To expand on the morality point here:
In most areas, we recognize that we need to be careful limiting innovation for the sake of existing markets. For example, we're not trying to ban electric vehicles just because it makes it harder for gas companies to make a profit. The existence of DVDs and CDs lessening profits of movie theaters and concert halls is not a good argument to make the technology illegal. We didn't ban typewriters because they put the illuminated manuscript writers out of business. We do regularly get the government to interfere in some cases where a regulation or restriction clearly helps the market, but we try to be kind of careful about how we do it, and we view it through that lens: as an artificial restriction that is justified because of its social benefit.

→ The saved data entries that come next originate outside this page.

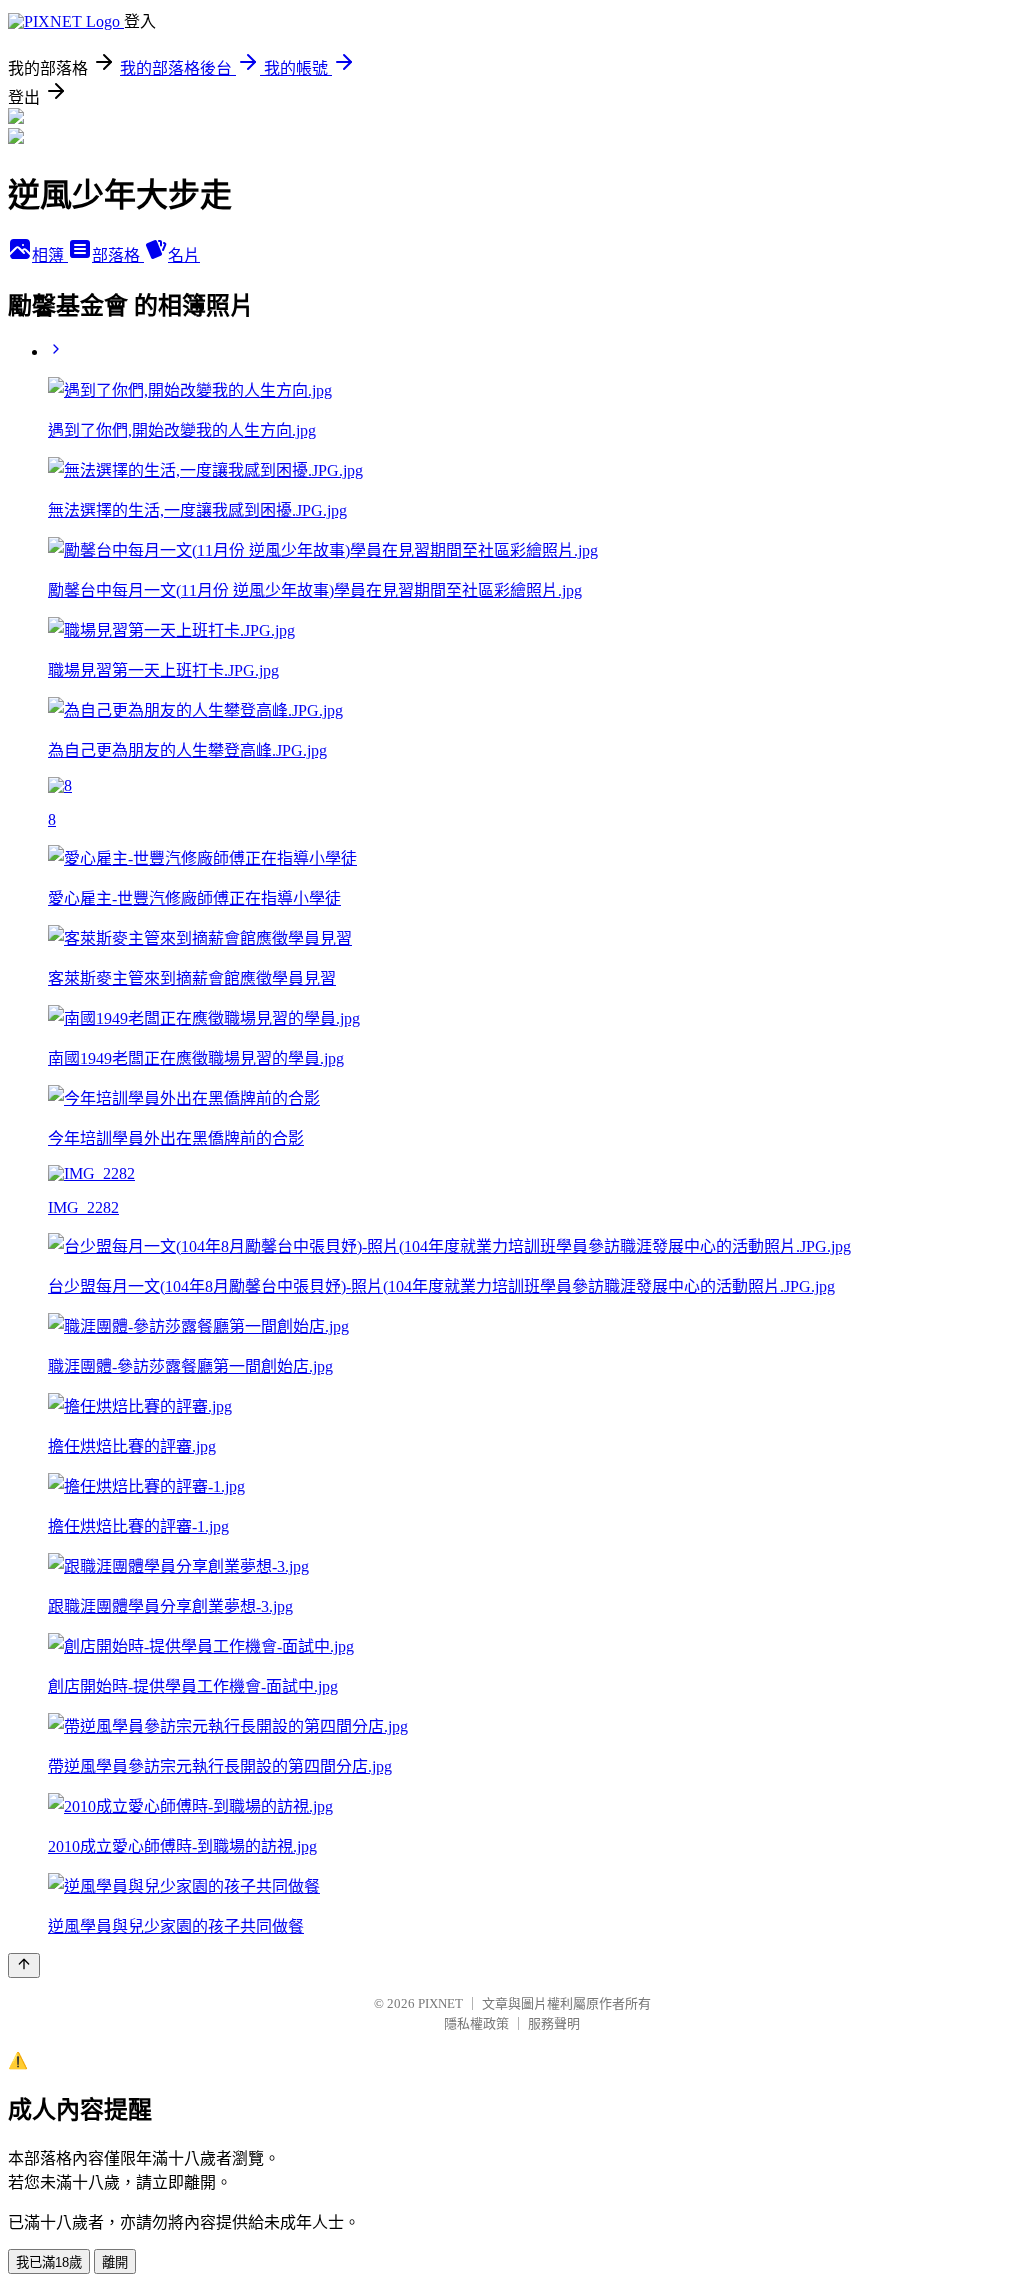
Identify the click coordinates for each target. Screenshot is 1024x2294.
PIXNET (440, 2003)
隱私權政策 (476, 2023)
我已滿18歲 (49, 2262)
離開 (115, 2262)
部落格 (118, 255)
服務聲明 (554, 2023)
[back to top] (24, 1965)
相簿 (50, 255)
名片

However, with copyright it's really difficult to make people even understand that the market and human rights are being restricted in the first place -- it has that moral quality for a lot of people. Part of it is the name: "copyright" implies a right, but it is not a natural right. There is no inherent property/personal right to an idea, there's no way to derive a natural property right that is a restriction over what other people are allowed to talk about or build. It is an extremely modern idea to believe that inventing an idea implies that you own the idea itself, or that inventing a story means that the story can't be morally retold without your permission. So copyright isn't a "right" in the traditional sense, it is a government restriction on an innovation (easy copying), that helps prevent that innovation from disrupting the existing market too much or putting people out of business.
That's not to say copyright is bad or that we should just drop it tomorrow, but we should be looking at it through this lens; copyright is a subversion of natural market forces and a restriction on the natural human right to communicate, copy, and build on information they see in the world. Copying is a fundamental part of culture and a fundamental part of what it means to be human.
As such, we should be highly skeptical of copyright expansion, and we should be constantly evaluating whether or not the market really needs copyright restrictions at their current level. We should be actively looking to evolve the market so we can weaken copyright, because copyright is an artificial restriction on natural human activity, and an artificial restriction on the free market itself.
When people talk about expanding copyright, the burden is on them to justify why it's worthwhile to restrict human rights. Just saying that some businesses will fail isn't good enough, copyright is an extreme measure we're collectively embracing so that we can prevent the collapse of the entire creative market. Unless we're talking on that scale, we probably should be weakening copyright over time, even if it means a few businesses fail or have to pivot. In general, it's OK for the market to evolve and for some old profit-generating ventures to become unprofitable. And many will evolve and transform into other markets -- we don't have illuminated manuscripts now, but we do have mass-produced beautifully illustrated books, so in general the printing press seems to have been a pretty good trade and enabled more markets than it destroyed.